1. Pablo Picasso – The great Dada artist died in 1973 at 91 without a will, a status referred to as “intestate.” Of course, Picasso isn’t the first, or the last, celebrity to die intestate. However, after he died, his six heirs fought for six years over the wealth of assets he left behind. One lesson for us: Make sure you have your estate planning documents in place before you go.
2. Heath Ledger – It was a huge surprise, and disappointment, to millions of adoring fans when Heath Ledger died in 2008 at the age of 28. He did leave a will. Unfortunately, he didn’t update the will after the birth of his daughter. Fortunately for his daughter, the family decided to include her in the inheritance, which proves that sometimes people do the right thing.
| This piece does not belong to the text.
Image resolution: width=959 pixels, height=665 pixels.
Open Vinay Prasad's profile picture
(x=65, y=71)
But what if his family had insisted instead on the terms of Heath’s will? One lesson for us: When there’s a big change in your family situation (or when you have a life changing epiphany about your core values and legacy), update your plans accordingly. Do not assume that just because you’re young and healthy that you will have lots of time to get things in order. Do not assume that, since you have a plan in place, it’ll automatically update to match your current desires and needs.
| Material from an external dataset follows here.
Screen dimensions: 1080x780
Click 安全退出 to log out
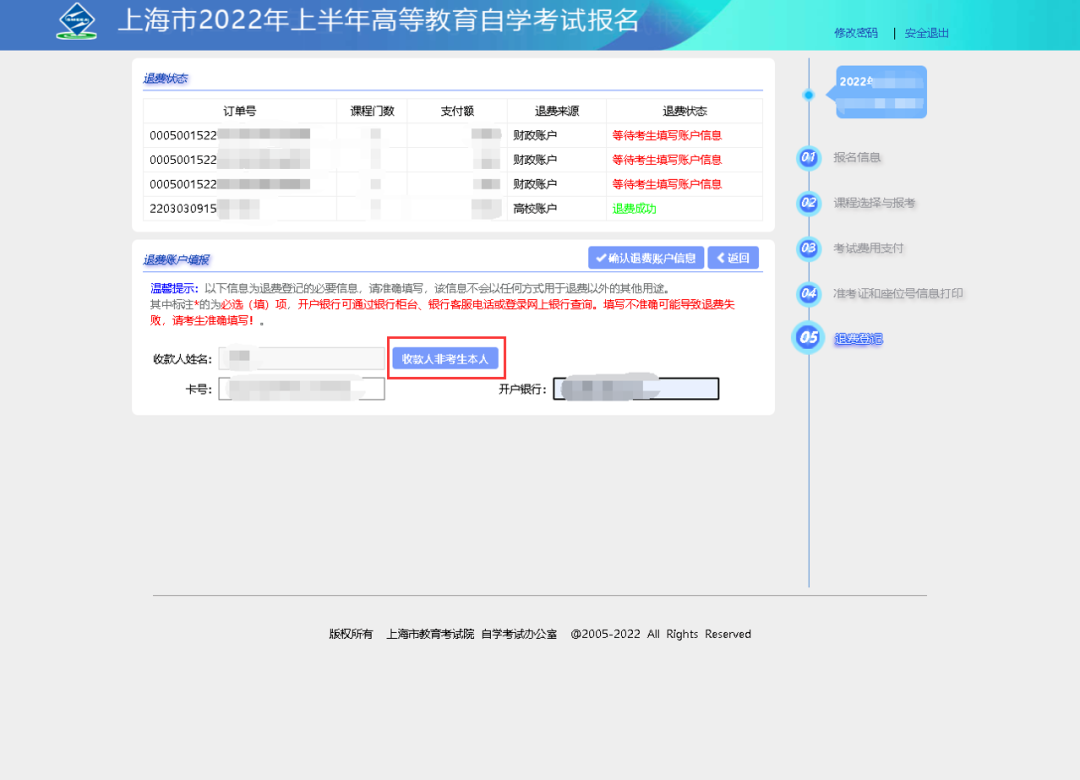(924, 32)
3. Philip Seymour Hoffman – Actor Philip Seymour Hoffman didn’t want his children to grow up as “trust-fund babies.” Fair enough, but he decided to leave his inheritance with his girlfriend, counting on her to care for his children on his behalf. The problem: there was no guarantee that would happen. Since the two weren’t married, Hoffman’s estate was hit with a huge tax. One lesson for us: A trust that includes your guidance about the proper use of the funds is better than hoping for the best with one that leaves your wishes undefined.
4. Tom Clancy – Author Tom Clancy left behind a huge fortune, but his estate planning documents weren’t clear about some of the important details. These issues led to drama for family members. One lesson for us: the more complicated your family, your assets, and your business dealings are, the more accurate, precise, and proactive you need to be in working with us on your estate plan.
Whether you’re just starting to explore the need for estate planning or you’re a seasoned veteran with a well-worn trust binder, we should all remember a few key points:
- Have estate planning documents in place, even if you’re young and healthy and think you’ll have plenty of time to get things in order later.
- When there’s a change in your family situation (marriage, birth, or death) or if you’ve changed your mind about something, update your plans accordingly. Do not assume that, since you have a plan in place, it’ll automatically update to match your current desires and needs.
- Provide guidance to your family about how you’d like them to use their inheritance. Do not rely on hope or verbal instructions. The best place for guidance is in your trust or in an intent letter that can help your trustee manage your trust.
- If you’re well-off or have complex assets, you need to work with your trust lawyer in a more proactive way to avoid potential missteps while still achieving your goals.